# Apply what you read
1 – In the article about Keegan Taberner's sailing trip, since what age has he had juvenile diabetes?
2 – Rewrite the article about Keegan Taberner's sailing trip from "Keegan to set" to "for Juvenile Diabetes.", replacing "Hawaii" with "Tahiti".
3 – Translate this sentence from the article about Keegan Taberner's sailing trip into French: "Keegan Taberner is not your average high school student."

# Extract provided

■ ■ ■ ■ ■

Seventeen-year-old Keegan Taberner plans to sail 16

Keegan to set sail for juvenile diabetes

This is not just a big trip; it’s a big trip with a big cause

Keegan Taberner is not your average high school student.

The 17-year-old Campbell Riverite is planning a sailing adventure to Hawaii and back after he graduates from Timberline Secondary next June. But this is not just a big trip; it’s a big trip with a big cause. Taberner has had juvenile (type 1) diabetes since he was two years old, and his mission is to raise as much money as he can for diabetes research through the trip dubbed Keegan Taberner’s Sail for Juvenile Diabetes.

He is already planning the trip and looking for companies to sponsor him, as well as donations from anyone and everyone who would like to support his mission.

“It is a little ways away, but I want to start getting the word out there, getting it in everybody’s head to help spread the word,” said Taberner. “I do need to get some fundraising done between here and then because I want to raise quite a bit of money.”

■ ■ ■ ■ ■

# Supplied information
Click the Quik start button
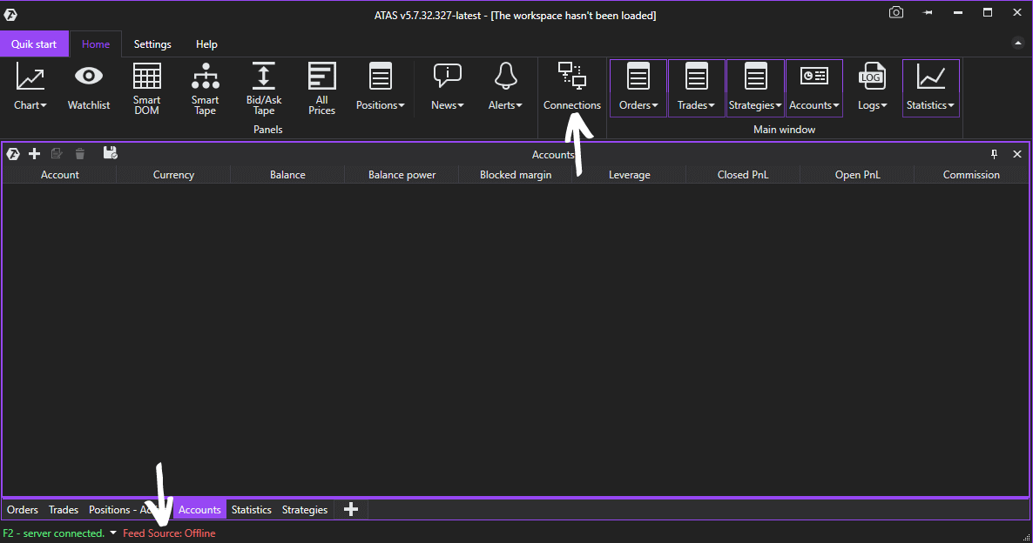 pyautogui.click(x=35, y=44)
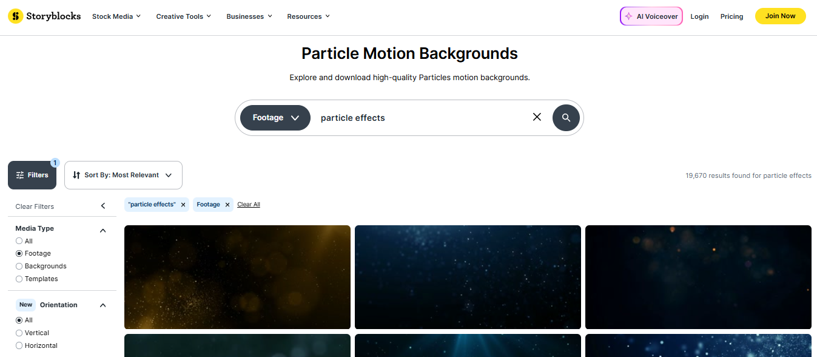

■ ■ ■ ■ ■

# List of solutions
1 – He has had it since he was two years old.

2 –
Keegan to set sail for juvenile diabetes

This is not just a big trip; it’s a big trip with a big cause

Keegan Taberner is not your average high school student.

The 17-year-old Campbell Riverite is planning a sailing adventure to Tahiti and back after he graduates from Timberline Secondary next June. But this is not just a big trip; it’s a big trip with a big cause. Taberner has had juvenile (type 1) diabetes since he was two years old, and his mission is to raise as much money as he can for diabetes research through the trip dubbed Keegan Taberner’s Sail for Juvenile Diabetes.

3 – Keegan Taberner n'est pas un lycéen ordinaire.